■ Page excerpt:
Hilton Head WWII vet knows cost of freedom, joy of peace
This aging vet found freedom in a prison camp.
It was in the Philippines at the end of World War II, light years from his comfortable retirement on Hilton Head Island.
John D. “Tex” Farrington Jr. was a 25-year-old Army captain when the epiphany came that he could make lifelong friends among the enemy.
With no training, Farrington was ordered to command that camp of 3,000 Japanese diehards. It ended up freeing him from a hatred that had been building since Pearl Harbor.
His heart had been softened weeks earlier when he was among the first Westerners to view the horror left in Hiroshima by an atom bomb named “Little Boy.”
“We left shaken, stunned,” he says in a booklet written as a message of hope for his grandchildren and great-grandchildren called “Waging the Peace.”
“We were changed forever. We felt only profound compassion. The leaders of the world today should have shared this.”
He would have today’s leaders see the wilted leaves and experience the dead silence.

■ Given information:
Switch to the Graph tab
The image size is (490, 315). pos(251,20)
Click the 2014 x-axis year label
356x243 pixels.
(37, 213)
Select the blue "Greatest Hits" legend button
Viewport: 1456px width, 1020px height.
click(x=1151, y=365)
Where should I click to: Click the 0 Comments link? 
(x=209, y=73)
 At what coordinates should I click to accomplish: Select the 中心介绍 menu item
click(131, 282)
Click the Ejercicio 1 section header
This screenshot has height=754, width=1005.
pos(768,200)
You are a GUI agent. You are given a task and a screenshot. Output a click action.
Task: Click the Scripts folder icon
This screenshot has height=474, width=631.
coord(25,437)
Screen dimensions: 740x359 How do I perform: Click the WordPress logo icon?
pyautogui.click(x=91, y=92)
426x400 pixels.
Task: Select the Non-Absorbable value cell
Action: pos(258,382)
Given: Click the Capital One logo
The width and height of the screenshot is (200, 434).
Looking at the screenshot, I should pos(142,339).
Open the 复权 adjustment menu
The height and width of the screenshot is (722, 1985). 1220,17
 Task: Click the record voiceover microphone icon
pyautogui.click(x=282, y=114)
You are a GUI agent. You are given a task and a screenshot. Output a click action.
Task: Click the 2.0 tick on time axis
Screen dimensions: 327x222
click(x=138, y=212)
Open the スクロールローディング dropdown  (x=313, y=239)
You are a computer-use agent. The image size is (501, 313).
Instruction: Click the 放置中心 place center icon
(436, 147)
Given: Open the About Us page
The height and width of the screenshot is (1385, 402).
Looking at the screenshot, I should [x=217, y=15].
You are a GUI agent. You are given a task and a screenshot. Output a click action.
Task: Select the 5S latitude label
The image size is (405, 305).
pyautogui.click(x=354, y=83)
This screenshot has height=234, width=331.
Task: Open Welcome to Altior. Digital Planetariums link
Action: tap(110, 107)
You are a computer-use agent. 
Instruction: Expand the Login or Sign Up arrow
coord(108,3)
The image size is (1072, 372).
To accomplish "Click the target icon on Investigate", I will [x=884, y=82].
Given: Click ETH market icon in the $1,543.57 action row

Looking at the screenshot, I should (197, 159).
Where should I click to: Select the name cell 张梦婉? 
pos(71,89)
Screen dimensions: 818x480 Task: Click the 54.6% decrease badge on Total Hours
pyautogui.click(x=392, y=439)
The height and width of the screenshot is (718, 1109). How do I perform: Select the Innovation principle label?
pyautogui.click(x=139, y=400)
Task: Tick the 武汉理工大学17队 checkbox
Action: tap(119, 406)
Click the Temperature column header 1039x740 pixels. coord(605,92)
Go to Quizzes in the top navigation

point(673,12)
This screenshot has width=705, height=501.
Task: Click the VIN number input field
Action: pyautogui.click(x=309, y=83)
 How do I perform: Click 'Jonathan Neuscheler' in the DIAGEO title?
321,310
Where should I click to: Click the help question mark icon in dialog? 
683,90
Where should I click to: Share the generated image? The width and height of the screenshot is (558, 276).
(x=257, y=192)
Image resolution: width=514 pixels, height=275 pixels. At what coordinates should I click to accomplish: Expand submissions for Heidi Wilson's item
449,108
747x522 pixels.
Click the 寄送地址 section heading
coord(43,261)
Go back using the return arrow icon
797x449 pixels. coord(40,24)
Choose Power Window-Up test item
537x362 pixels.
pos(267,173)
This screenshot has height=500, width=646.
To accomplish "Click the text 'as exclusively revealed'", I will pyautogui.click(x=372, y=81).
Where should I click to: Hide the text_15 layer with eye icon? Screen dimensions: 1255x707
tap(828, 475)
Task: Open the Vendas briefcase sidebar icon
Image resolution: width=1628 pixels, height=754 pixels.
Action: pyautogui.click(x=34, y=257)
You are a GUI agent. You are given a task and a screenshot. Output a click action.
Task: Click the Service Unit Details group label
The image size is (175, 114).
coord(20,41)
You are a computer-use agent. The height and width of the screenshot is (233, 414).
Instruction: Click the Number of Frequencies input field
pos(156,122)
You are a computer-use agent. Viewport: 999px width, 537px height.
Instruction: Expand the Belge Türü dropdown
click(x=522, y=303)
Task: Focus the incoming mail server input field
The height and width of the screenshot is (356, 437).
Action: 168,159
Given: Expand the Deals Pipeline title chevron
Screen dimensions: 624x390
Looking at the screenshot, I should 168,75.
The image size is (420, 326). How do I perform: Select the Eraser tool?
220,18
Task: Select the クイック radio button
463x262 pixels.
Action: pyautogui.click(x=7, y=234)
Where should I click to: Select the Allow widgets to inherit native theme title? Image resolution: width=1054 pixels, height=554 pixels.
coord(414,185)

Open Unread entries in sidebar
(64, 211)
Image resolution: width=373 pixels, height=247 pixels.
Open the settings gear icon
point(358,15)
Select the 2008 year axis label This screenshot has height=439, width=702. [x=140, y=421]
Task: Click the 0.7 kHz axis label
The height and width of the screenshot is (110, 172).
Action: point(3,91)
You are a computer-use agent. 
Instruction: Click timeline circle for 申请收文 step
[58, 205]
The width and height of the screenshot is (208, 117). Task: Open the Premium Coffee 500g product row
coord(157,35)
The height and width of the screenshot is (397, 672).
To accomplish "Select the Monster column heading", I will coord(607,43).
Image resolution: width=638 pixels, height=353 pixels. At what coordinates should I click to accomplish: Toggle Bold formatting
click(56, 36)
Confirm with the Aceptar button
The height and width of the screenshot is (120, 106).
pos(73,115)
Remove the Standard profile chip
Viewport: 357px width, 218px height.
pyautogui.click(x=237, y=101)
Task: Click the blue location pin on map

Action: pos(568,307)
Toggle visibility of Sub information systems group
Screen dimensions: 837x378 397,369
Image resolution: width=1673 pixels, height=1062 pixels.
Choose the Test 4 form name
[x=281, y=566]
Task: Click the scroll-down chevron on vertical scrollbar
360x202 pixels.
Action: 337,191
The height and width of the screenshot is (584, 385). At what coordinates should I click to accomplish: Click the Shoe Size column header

■ Task requirements:
(1) How would you render this sentence from the article about the Hilton Head WWII veteran in Spanish: "It was in the Philippines at the end of World War II, light years from his comfortable retirement on Hilton Head Island."
(2) Can you extend the article about the Hilton Head WWII veteran by a few paragraphs, picking up after its final sentence?

■ Responses to the tasks:
(1) Fue en Filipinas, al final de la Segunda Guerra Mundial, a años luz de su cómoda jubilación en la isla de Hilton Head.

(2)
He would have them see a pathetic, makeshift hospital on the edge of the city.
“Dying souls huddled on mats, skin and bones, losing hair in clumps,” he writes. “Some had huge keloid scars protruding from their ragged limbs. Sighs and moans, fetid, putrid stench, a few corpses, more to come.”
On this Fourth of July weekend, 95-year-old Farrington worries that these are lessons the world has forgotten.
FOUR FREEDOMS
Farrington still doesn’t know why he was spared from the effects of radiation.
He was on temporary assignment to inspect defense installations in the Hiroshima area after Japan surrendered and before the arrival of tens of thousands of occupying troops.
This took him to the small town of Hiro, where he and the mayor exchanged promises of good will. The mayor presented him a folded Japanese national flag that had flown over city hall.
“I nodded; they bowed,” Farrington recalls. “It was the beginning of a profound change in attitude that affected all the years to come. It was, in a way, my epiphany.”
For the next nine months, before gliding home under the Golden Gate Bridge to a young wife and baby, Farrington was ordered to command a POW camp.
He laughs about building a 32-hole outhouse.
“It was the wonder of the area,” he said.
He shunned corporal punishment for the Japanese troops who arrived in cattle trucks wormy, wounded and emaciated.
He says he went by the principle that each man was valuable to rebuilding the destruction he had just seen.
He wanted them to learn the “four freedoms of democracy: freedom of the press, freedom of religion, freedom of initiative (enterprise) and freedom of speech.”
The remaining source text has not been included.